■ SOURCE DATA:

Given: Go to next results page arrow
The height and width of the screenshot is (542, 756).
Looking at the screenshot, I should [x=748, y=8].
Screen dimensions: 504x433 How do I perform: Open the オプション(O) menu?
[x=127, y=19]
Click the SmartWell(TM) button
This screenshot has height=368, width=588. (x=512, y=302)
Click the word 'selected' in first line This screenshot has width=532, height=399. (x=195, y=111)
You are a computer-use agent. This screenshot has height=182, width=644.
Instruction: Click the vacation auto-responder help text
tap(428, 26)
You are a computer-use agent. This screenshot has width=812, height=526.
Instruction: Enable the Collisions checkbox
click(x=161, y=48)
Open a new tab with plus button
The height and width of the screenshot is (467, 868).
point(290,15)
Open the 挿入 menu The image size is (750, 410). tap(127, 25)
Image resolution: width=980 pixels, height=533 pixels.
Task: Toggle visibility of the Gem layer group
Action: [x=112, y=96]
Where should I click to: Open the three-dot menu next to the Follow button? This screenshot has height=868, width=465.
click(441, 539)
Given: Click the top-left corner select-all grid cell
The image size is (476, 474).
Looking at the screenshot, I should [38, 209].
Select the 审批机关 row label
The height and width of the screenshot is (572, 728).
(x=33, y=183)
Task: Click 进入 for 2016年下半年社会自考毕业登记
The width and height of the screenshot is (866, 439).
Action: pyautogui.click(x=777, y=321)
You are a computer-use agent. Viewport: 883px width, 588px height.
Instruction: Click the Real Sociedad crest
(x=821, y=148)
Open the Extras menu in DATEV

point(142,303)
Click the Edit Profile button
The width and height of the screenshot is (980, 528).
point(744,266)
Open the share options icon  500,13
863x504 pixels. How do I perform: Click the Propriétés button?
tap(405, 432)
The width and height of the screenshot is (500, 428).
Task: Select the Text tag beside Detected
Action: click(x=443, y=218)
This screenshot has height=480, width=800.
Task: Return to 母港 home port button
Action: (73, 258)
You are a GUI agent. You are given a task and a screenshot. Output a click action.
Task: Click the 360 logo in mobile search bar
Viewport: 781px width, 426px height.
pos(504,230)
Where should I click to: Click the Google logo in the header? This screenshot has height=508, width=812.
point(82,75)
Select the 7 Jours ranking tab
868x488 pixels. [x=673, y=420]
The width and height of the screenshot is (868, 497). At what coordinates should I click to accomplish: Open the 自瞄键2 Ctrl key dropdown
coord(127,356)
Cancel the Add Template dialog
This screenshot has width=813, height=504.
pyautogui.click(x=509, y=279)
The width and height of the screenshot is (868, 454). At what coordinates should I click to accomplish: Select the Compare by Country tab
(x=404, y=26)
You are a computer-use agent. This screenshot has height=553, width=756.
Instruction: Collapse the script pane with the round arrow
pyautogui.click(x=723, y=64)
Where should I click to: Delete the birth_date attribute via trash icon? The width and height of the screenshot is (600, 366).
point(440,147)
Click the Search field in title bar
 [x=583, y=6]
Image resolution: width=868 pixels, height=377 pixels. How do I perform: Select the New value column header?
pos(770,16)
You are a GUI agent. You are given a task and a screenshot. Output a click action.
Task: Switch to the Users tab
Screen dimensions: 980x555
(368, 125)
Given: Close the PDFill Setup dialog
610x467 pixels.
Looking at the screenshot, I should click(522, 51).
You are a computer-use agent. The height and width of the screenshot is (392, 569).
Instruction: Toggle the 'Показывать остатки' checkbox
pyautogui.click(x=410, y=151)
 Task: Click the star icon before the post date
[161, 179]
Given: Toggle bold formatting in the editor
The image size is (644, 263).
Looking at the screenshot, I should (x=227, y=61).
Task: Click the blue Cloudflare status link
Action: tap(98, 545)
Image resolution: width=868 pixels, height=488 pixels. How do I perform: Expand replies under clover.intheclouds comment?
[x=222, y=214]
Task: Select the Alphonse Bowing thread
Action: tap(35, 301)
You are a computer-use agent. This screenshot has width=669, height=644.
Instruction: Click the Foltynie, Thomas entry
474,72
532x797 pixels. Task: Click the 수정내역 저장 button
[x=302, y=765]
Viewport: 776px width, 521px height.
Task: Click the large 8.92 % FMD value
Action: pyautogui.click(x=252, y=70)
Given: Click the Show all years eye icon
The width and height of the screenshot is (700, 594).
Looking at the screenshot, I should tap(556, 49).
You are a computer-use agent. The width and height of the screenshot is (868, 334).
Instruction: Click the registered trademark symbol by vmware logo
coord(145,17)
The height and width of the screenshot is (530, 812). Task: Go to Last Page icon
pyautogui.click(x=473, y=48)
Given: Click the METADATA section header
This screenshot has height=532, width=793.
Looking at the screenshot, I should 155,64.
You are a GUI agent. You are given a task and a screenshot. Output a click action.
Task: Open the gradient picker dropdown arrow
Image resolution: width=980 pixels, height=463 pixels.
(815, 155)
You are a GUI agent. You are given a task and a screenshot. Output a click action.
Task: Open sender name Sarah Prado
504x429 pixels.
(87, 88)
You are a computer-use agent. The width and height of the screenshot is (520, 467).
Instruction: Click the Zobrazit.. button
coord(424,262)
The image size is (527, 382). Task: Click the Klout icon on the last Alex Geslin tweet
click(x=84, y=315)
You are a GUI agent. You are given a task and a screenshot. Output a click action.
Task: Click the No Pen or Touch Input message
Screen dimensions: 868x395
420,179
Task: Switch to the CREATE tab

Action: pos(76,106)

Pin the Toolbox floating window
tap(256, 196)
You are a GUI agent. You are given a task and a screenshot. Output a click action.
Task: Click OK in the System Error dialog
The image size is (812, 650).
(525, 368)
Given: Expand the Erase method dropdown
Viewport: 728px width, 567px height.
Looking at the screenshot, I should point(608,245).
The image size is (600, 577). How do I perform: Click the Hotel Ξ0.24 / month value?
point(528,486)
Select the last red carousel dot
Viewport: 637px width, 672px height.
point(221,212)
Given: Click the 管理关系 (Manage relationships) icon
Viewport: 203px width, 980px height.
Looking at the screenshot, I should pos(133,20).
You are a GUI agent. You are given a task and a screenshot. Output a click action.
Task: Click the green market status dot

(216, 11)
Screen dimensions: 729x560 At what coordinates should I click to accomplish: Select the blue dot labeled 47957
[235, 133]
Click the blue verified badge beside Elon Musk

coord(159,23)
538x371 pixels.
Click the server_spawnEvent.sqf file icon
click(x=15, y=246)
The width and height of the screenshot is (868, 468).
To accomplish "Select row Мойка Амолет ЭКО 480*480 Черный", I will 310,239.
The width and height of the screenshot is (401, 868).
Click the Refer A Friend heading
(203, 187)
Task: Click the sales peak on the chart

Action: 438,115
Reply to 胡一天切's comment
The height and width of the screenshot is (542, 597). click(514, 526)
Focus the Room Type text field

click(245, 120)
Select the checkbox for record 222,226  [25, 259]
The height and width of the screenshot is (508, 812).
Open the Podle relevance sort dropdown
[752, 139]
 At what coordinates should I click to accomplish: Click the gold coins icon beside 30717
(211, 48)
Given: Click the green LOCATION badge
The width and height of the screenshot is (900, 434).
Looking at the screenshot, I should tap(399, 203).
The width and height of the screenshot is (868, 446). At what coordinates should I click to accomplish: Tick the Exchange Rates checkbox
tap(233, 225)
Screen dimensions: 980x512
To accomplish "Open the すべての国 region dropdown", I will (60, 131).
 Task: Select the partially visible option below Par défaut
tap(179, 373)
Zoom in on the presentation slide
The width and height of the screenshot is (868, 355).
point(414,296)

■ EXERCISE GOAL: Using the records above, copy every line that has the word "dialog" in it.

■ EXERCISE RESULT:
Cancel the Add Template dialog
Given: Close the PDFill Setup dialog
Task: Click OK in the System Error dialog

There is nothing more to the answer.